The NCIRS states that the mRNA (spike protein) in some COVID-19 vaccines like Pfizer and Moderna is not harmful; it gets broken down and removed very quickly from the body. The only confirmed serious side effect is anaphylaxis, which can occur after any vaccine or medicine, and is treatable. Anaphylaxis is rare: as of December 2020, there were 11 cases per million people for Pfizer, and 2.5 cases per million people for Moderna.
AMPS: Doctors cannot question vaccines
“Medical censorship compounds the problem,” Dr Neil said. He believes that government ‘gag orders’ prevent doctors from speaking out about vaccines, and that doctors cannot question science underlying COVID vaccines, or government messaging encouraging Australians to be vaccinated.
In March 2021, the Australian Health Practitioner Regulation Agency (APHRA) warned: “There is no place for anti-vaccination messages in professional health practice, and any promotion of anti-vaccination claims, including on social media and advertising, may be subject to regulatory action.”
In Dr Neil’s opinion, this unilateral action compromised proper and informed consent in Australia: it inserted APHRA and the National Boards between clinicians and patients, while health professionals were mandated to support the government campaign to have the Australian population injected with drugs for which there was no adequate safety or efficacy data.
“We effectively could not speak negatively about the vaccinations that were being rolled out, because we could not, in their view, undermine the government rollout plans,” Dr Neil said.
“The voice of doctors and nurses is compromised; the voice of genuine clinical experts is muzzled by the gag order. If it wasn’t, we could have spoken against mandates more articulately, and had a more robust debate in the community, and brought to light more of the valid points that required logical consideration.”
In his view, this conflicts with the doctors’ code of conduct, which requires the medical profession to make the care of patients their first concern, and not be influenced by big pharmaceutical and other medical marketing.
“APHRA has never once acknowledged we have a duty of care for the community and our patients, if we feel their safety is in question,” Dr Neil said.
“We have to be able to speak out – to blow a whistle – to call time out on a pharmaceutical or a hazardous product in the community.
“Doctors still don’t feel safe or able to fully express their concerns, either in advising their patients or in the public square. Many are still holding out in denial.”
Dr Kerryn Phelps also informed the federal inquiry that few in the medical profession wanted to talk about vaccine injury, and her attempts to discuss the issue were met with obstructions and resistance.
“Regulations of the medical profession have censored public discussion about adverse events following immunisation, with threats to doctors not to make any public statements about anything that ‘might undermine the government’s rollout’ or risk suspension or loss of their regulations,” she wrote.
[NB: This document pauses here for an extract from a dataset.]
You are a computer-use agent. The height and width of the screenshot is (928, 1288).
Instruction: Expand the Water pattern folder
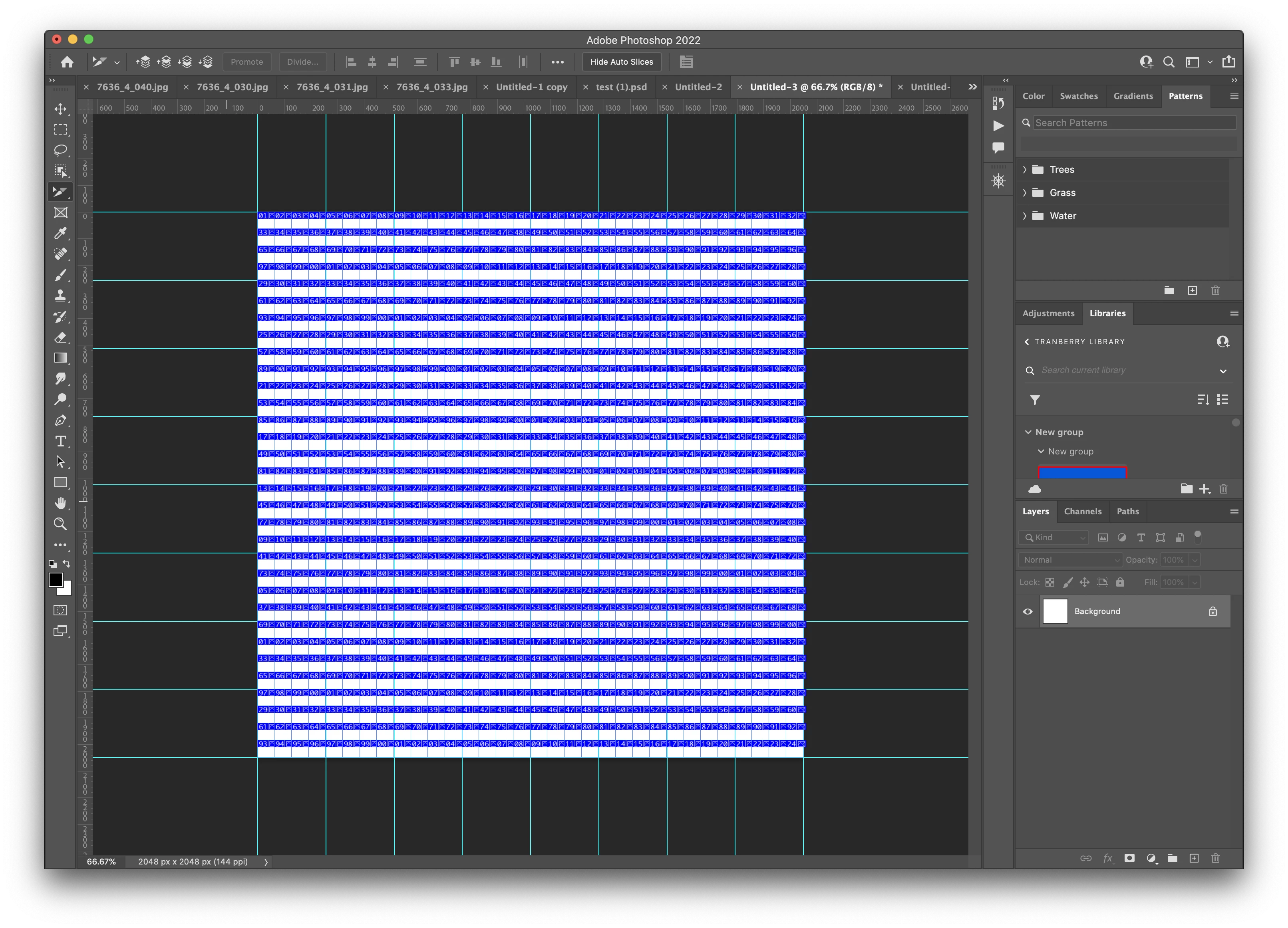1025,216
Some doctors have been suspended without income after regulators were told they issued vaccine exemptions to patients; others received notice they are being investigated. Every doctor knows of these cases, Dr Neil said.
“That has a chill effect. Doctors are not renegades. They’re very circumspect, they’re used to thinking about what they do, whether it conforms to the peer group. They don’t want to be the only ones doing something, because that’s one way they stay within a zone of good practice and safety. In this case, that’s been inverted.
“The aspect of being in keeping with the practice of their peers, as influenced by the government, is keeping them from responding to an iatrogenic crisis from these shots,” Dr Neil said.